FIG. 9 is a perspective view of the processing arrangement 100 including the flow adjusting unit 102, according to some embodiments. In some embodiments, the flow adjusting unit 102 includes the first layer 144, the second layer 146, the third layer 148, and one or more additional layers, such as a fourth layer 902, disposed between the second layer 146 and the third layer 148. In some embodiments, the first layer 144 defines one or more apertures, such as a first aperture 904, the second layer 146 defines one or more apertures, such as a second aperture 906, the third layer 148 defines one or more apertures, such as a third aperture 908, and the fourth layer 902 defines one or more apertures, such as a fourth aperture 910. In some embodiments, a size of the second aperture 906 is greater than a size of the first aperture 904, a size of the third aperture 908 is less than the size of the first aperture 904, and a size of the fourth aperture 910 is less than the size of the third aperture 908. In some embodiments, the first aperture 904 is less than or equal to 5 cm. In some embodiments, the second aperture 906 has a polygonal shape, such as set forth above with reference to FIGS. 5A-5D. In some embodiments, the first layer 144 has a first aperture density, the second layer 146 has a second aperture density, the third layer 148 has a third aperture density, and the fourth layer 902 has a fourth aperture density. In some embodiments, the first aperture density is greater than the second aperture density. In some embodiments, the third aperture density is greater than the first aperture density. In some embodiments, the fourth aperture density is greater than the third aperture density. In some embodiments, the fourth aperture density is equal to the third aperture density. In some embodiments where one or more layers, such as the fourth layer 902, are disposed between the second layer 146 and the third layer 148, each of the one or more layers has an aperture density greater than the first aperture density.
In some embodiments, the first layer 144 is disposed a first distance BN1 below the gas nozzle 142, the second layer 146 is disposed a second distance BN2 below the gas nozzle 142, the third layer 148 is disposed a third distance BN3 below the gas nozzle 142, and the fourth layer 902 is disposed a fourth distance BN4 below the gas nozzle 142. In some embodiments, the second distance BN2 is greater than the first distance BN1. In some embodiments, the third distance BN3 is greater than the first distance BN1 but less than the second distance BN2. In some embodiments, the fourth distance BN4 is greater than the third distance BN3 but less than the second distance BN2. In some embodiments where one or more layers, such as the fourth layer 902, are disposed between the second layer 146 and the third layer 148, each of the one or more layers has an associated distance BNx greater than the first distance BN1 but less than the second distance BN2.
In some embodiments, a first gap AG1 is provided between the first layer 144 and the third layer 148. In an example, the first gap AG1 is greater than 1 mm and less than or equal to 10 cm. In some embodiments, a second gap AG2 is provided between the third layer 148 and the fourth layer 902. In an example, the second gap AG2 is greater than 1 mm and less than or equal to 10 cm. In some embodiments, a third gap AG3 is provided between the fourth layer 902 and the second layer 146. In an example, the third gap AG3 is greater than 1 mm and less than or equal to 10 cm. In some embodiments where one or more layers, such as the fourth layer 902, are disposed between the second layer 146 and the third layer 148, each of the one or more layers has an associated gap AGx between adjacent layers greater than 1 mm and less than or equal to 10 cm.

> _Exercises to complete_
1. According to the flow adjusting unit passage, what is the largest size the first aperture 904 can have?
2. Carry the flow adjusting unit passage forward with another paragraph that follows on from its last sentence.

> _Given records_
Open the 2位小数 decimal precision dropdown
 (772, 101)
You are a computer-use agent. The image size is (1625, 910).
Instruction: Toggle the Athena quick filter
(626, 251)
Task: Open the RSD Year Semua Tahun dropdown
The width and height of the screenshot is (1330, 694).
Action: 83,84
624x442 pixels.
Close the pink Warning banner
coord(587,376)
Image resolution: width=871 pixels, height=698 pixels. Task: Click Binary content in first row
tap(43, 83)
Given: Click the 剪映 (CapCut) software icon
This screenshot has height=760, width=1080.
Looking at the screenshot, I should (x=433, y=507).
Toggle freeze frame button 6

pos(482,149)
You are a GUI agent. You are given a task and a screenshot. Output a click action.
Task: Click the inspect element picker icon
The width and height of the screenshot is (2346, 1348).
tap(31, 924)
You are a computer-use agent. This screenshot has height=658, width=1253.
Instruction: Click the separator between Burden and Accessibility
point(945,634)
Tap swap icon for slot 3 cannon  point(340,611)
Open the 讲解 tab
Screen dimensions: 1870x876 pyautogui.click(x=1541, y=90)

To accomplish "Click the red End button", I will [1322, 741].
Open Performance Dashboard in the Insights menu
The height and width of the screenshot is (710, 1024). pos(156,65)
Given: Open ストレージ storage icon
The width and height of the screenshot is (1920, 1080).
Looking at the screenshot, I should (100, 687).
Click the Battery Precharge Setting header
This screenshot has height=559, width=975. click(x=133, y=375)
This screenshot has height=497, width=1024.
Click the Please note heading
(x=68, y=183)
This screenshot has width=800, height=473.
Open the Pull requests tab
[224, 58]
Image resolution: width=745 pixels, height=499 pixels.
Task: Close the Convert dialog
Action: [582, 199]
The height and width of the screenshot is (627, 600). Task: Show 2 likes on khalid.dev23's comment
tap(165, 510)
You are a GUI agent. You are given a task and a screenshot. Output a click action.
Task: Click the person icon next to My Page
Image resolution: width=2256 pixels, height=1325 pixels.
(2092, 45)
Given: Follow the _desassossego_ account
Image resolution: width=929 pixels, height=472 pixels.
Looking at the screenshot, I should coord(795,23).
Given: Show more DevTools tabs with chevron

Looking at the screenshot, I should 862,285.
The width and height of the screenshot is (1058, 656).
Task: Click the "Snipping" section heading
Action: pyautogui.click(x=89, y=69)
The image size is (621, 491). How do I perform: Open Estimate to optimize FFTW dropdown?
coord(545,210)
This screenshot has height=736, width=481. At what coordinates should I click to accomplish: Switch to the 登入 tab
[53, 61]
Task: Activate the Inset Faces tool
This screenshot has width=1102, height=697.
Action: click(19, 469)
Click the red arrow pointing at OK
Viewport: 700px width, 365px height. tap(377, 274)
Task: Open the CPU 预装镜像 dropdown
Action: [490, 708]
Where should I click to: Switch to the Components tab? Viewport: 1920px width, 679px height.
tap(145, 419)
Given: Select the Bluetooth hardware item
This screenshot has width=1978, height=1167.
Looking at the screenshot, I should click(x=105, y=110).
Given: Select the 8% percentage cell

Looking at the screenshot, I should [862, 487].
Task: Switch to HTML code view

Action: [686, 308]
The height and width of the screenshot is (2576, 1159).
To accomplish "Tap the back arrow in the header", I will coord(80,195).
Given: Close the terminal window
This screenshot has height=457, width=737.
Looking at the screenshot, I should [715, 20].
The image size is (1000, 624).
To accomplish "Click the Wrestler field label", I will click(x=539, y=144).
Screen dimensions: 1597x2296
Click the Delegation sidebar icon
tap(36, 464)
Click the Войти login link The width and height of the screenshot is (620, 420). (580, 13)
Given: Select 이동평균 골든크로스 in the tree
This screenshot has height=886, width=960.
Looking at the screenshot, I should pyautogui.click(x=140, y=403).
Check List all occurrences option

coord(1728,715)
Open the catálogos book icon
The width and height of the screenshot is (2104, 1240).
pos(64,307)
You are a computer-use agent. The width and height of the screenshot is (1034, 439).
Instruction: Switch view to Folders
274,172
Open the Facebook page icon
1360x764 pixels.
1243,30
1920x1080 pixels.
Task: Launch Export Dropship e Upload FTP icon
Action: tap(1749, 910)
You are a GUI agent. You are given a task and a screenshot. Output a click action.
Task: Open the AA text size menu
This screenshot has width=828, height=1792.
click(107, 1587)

> _Written responses_
1. The first aperture 904 is less than or equal to 5 cm.

2.
In some embodiments, the first layer 144 has a first thickness W1, the second layer 146 has a second thickness W2, the third layer 148 has a third thickness W3, and the fourth layer 902 has a fourth thickness W4. In some embodiments, the second thickness W2 is greater than the third thickness W3. In some embodiments, the second thickness W2 is greater than the fourth thickness W4. In some embodiments, the first thickness W1 is greater than the third thickness W3. In some embodiments, the first thickness W1 is greater than the fourth thickness W4. In some embodiments where one or more layers, such as the fourth layer 902, are disposed between the second layer 146 and the third layer 148, each of the one or more layers has an associated thickness Wx less than the second thickness W2. Other arrangements and/or configurations of the first layer 144, the second layer 146, the third layer 148, or the fourth layer 902 are within the scope of the present disclosure.
FIG. 10 is a diagram of example components of a device 1000, according to some embodiments. The device 1000 may correspond to the controller 240 for controlling the processing arrangement 100 and/or the flow adjusting unit 102. As illustrated in FIG. 10, the device 1000 may include a bus 1010, a processor 1020, a memory 1030, a storage component 1040, an input component 1050, an output component 1060, and a communication interface 1070. The bus 1010 includes a component that permits communication among the components of the device 1000. The processor 1020 is implemented in hardware, firmware, or a combination of hardware and software. The processor 1020 is a central processing unit (CPU), a graphics processing unit (GPU), an accelerated processing unit (APU), a microprocessor, a microcontroller, a digital signal processor (DSP), a field-programmable gate array (FPGA), an application-specific integrated circuit (ASIC), or another type of processing component. In some implementations, the processor 1020 includes one or more processors capable of being programmed to perform a function. The memory 1030 includes a random access memory (RAM), a read only memory (ROM), and/or another type of dynamic or static storage device (e.g., a flash memory, a magnetic memory, and/or an optical memory) that stores information and/or instructions for use by the processor 1020.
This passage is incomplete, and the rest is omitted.